Just Noticed an Issue With M2TS files FF & REW doesnt stop in the right place

i was watching a movie and something flashed by and i wanted to rewind just a bit to see what i missed, and it was impossible to stop where i wanted to.  If i was rewinding and then hit play when i saw the correct place, the time would go back a minute or 2 before.  and ff would stop a minute or more after you hit the button.

i am running 1.03.43, on both of my units, so i decided to see if it was the upgrade from 1.03.40 that did it.  same issue, so i went all the way back to the last real non beta firmware, and same thing. tried different files, same thing.  so very frustrating. cant believe i didnt notice this before.  anyone else seeing this?

People have been complaining about poor encodes behaving like this since the first WD device came out.

What program did you create the M2TS file with?

If the sequence headers in the stream are spaced that far apart, then that’s all you get.

Random-access into the stream is only available by the sequence headers.  Some files only have one sequence header for the entire stream of GOPs, and can’t be fast-forwarded, rewound, or resumed anywhere – they can only play straight through.

If there isn’t a header at the point you want playback to resume from, after your FF, playback can not start from that point – it will start from the nearest header, whether that’s ahead of or behind the point you’re aiming for, because the stream can’t support playback from any point other than a sequence header.

On an actual DVD, the headers are about every half-second with only one GOP per sequence, so you can start up at any second you wish (but you _ can’t _ start from any _ frame _ you wish). But some non-commercial GOPs are 300 seconds, or longer, and there can be more than one GOP in a sequence.

Thus, different encodings space the headers differently.  Some are several seconds apart, some are several minutes apart.

The spacing of the sequence headers are, by definition, the smallest unit of random aceess into the stream, whether it’s FF, Rev, Pause/Resume, or a time jump.

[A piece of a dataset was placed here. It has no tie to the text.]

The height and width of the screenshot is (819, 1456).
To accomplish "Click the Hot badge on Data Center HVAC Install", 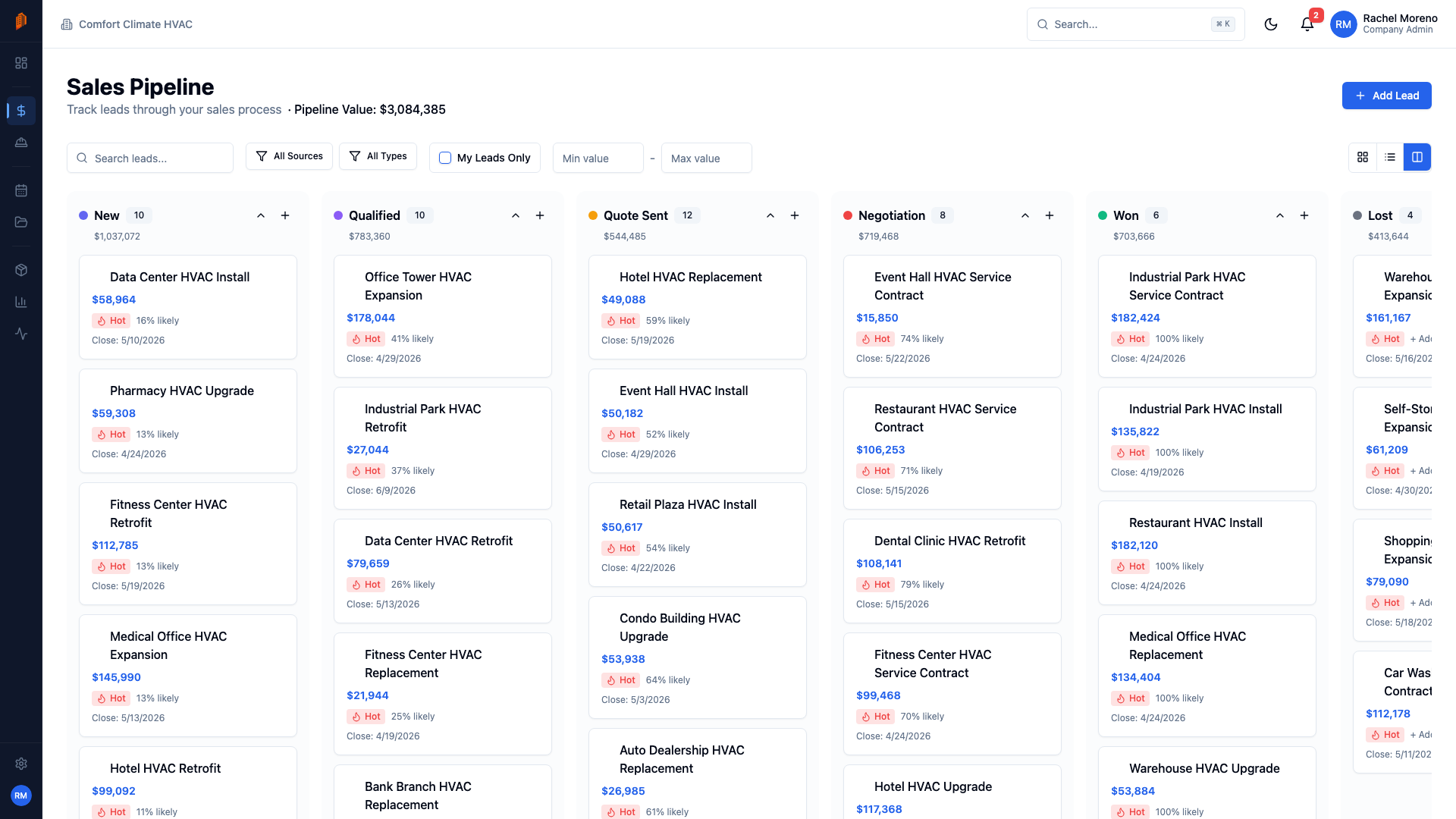I will pyautogui.click(x=111, y=321).
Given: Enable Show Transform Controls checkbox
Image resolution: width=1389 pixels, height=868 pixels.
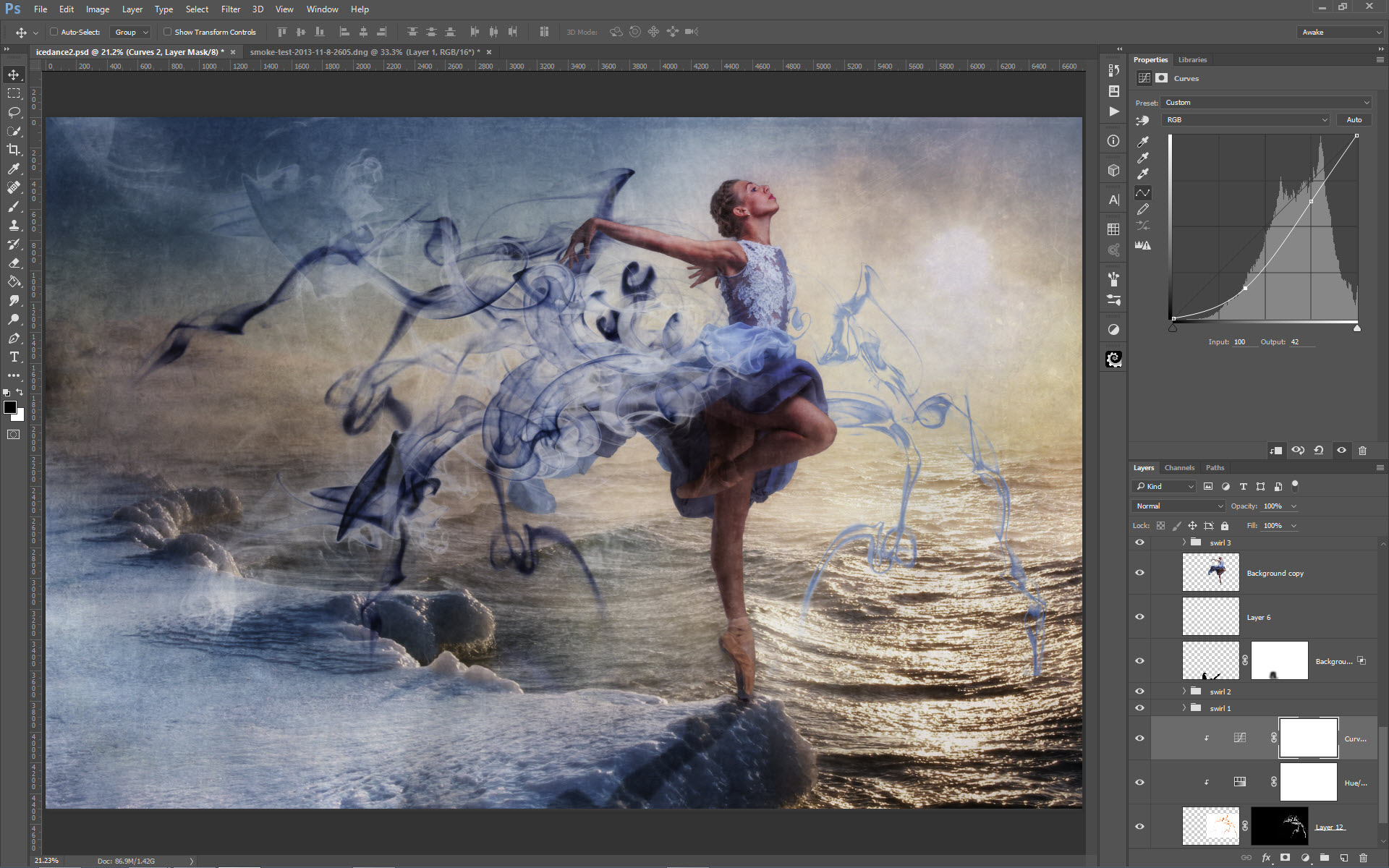Looking at the screenshot, I should (x=167, y=32).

MPEG.org Video Data Specifications:

 

“MP@ML has no GOP size restriction. In fact, the GOP() is considered to be an insignificant layer in MPEG-2. Instead the sequence() layer serves as the most important boundary in the generic MPEG sense.”


Within each sequence, the frame rate, picture size, aspect ratio, bitrate and buffer size must all be identical.  Therefore a VBR stream will start a new sequence every time the bitrate changes and will often have shorter sequences than a CBR stream due to this.

But the playback has to know whether the picture size, aspect ratio, frame rate, bitrate etc… has or hasn’t changed since the last sequence it was playing… so it won’t just start up in the middle of a sequence.  It will read the header to get all that data, and then start from there.

If the program you’re using isn’t making short enough sequences to be “useful” to you, then all you can do is either see if you can change the sequence length in that program’s settings and re-encode from the original, or re-encode the stream from the original using a different program that gives shorter sequences.